Step 2: Key Formula or Approach:
The key integration formula is:
\[ \int e^x (f(x) + f'(x)) dx = e^x f(x) + C \] We will also use the trigonometric double-angle identities:
1. \( \sin 2x = 2\sin x \cos x \)
2. \( 1 + \cos 2x = 2\cos^2 x \)
Step 3: Detailed Explanation or Calculation:
Let the integral be \( I \).
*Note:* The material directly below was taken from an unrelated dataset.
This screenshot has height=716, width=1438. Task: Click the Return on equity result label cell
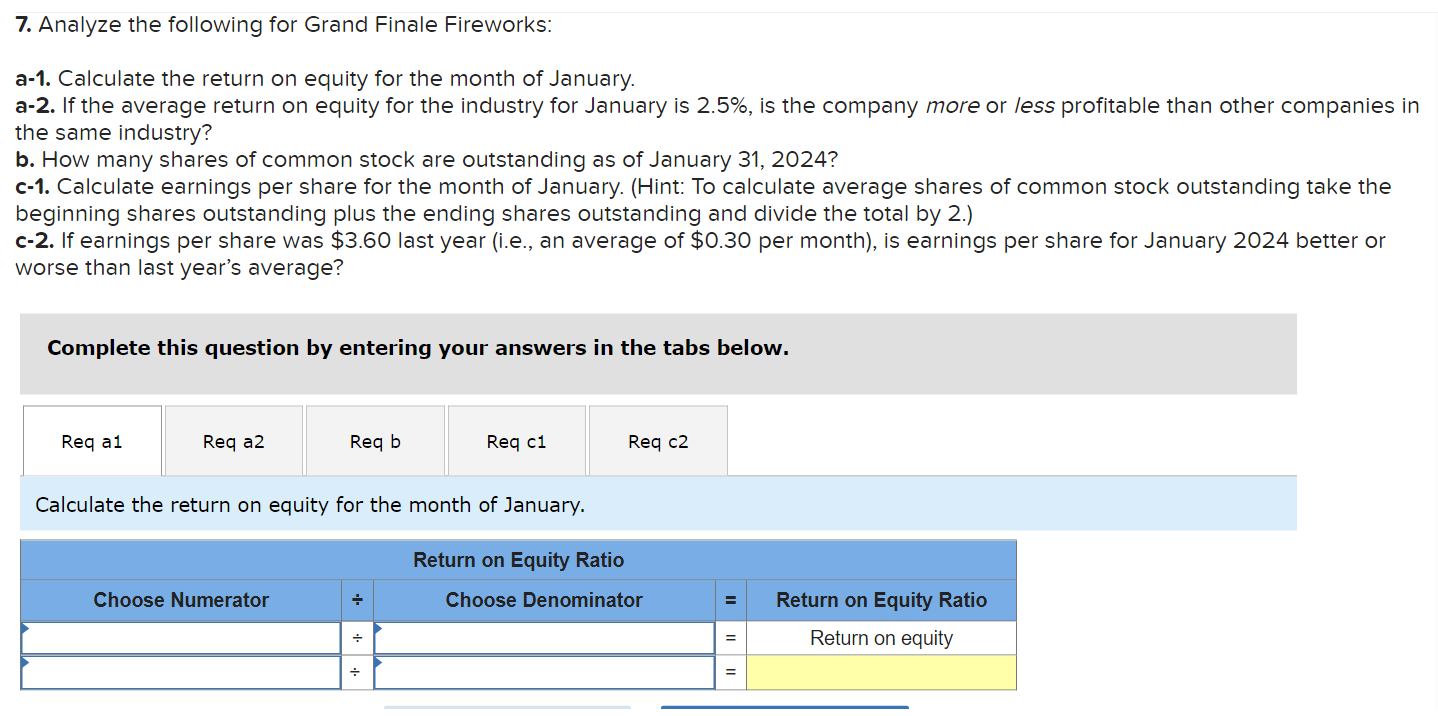880,637
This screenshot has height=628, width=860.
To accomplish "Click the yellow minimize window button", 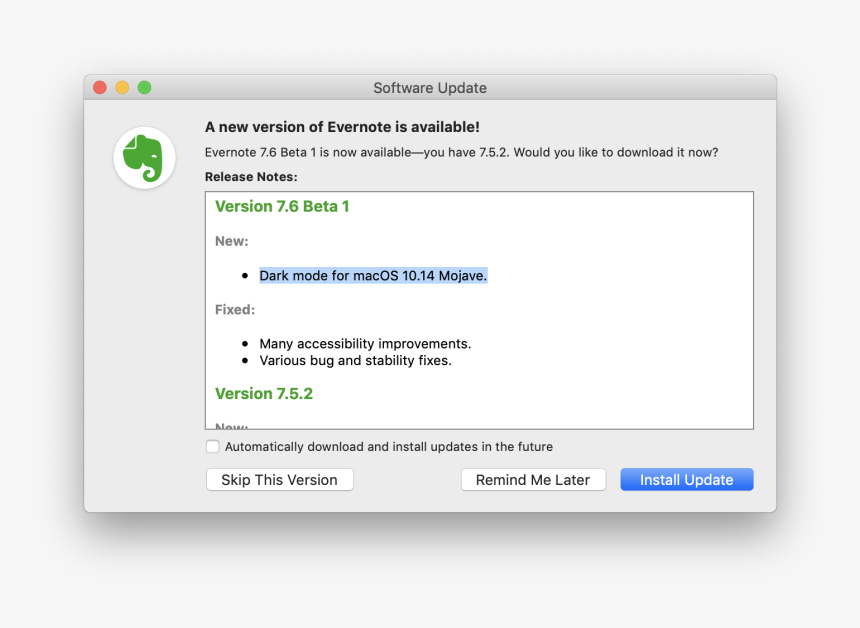I will point(121,87).
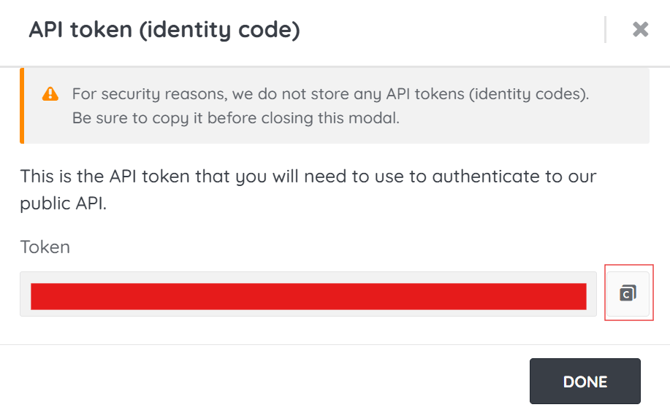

First, we simplify the trigonometric part of the integrand:
\[ \frac{2 + \sin 2x}{1 + \cos 2x} = \frac{2 + 2\sin x \cos x}{2\cos^2 x} \] Factor out 2 from the numerator and cancel with the denominator:
\[ = \frac{2(1 + \sin x \cos x)}{2\cos^2 x} = \frac{1 + \sin x \cos x}{\cos^2 x} \] Now, split the fraction into two parts:
\[ = \frac{1}{\cos^2 x} + \frac{\sin x \cos x}{\cos^2 x} \] Simplify each part:
\[ = \sec^2 x + \tan x \] Now, substitute this simplified expression back into the integral:
\[ I = \int (\sec^2 x + \tan x) e^x dx \] Let's check if this fits the form \( \int e^x (f(x) + f'(x)) dx \).
If we let \( f(x) = \tan x \), then its derivative is \( f'(x) = \frac{d}{dx}(\tan x) = \sec^2 x \).
So, the integrand is indeed in the form \( e^x (f(x) + f'(x)) \), where \( f(x) = \tan x \).
Using the formula:
\[ I = e^x f(x) + C = e^x \tan x + C \] Step 4: Final Answer:
The result of the integration is \( e^x \tan x + C \).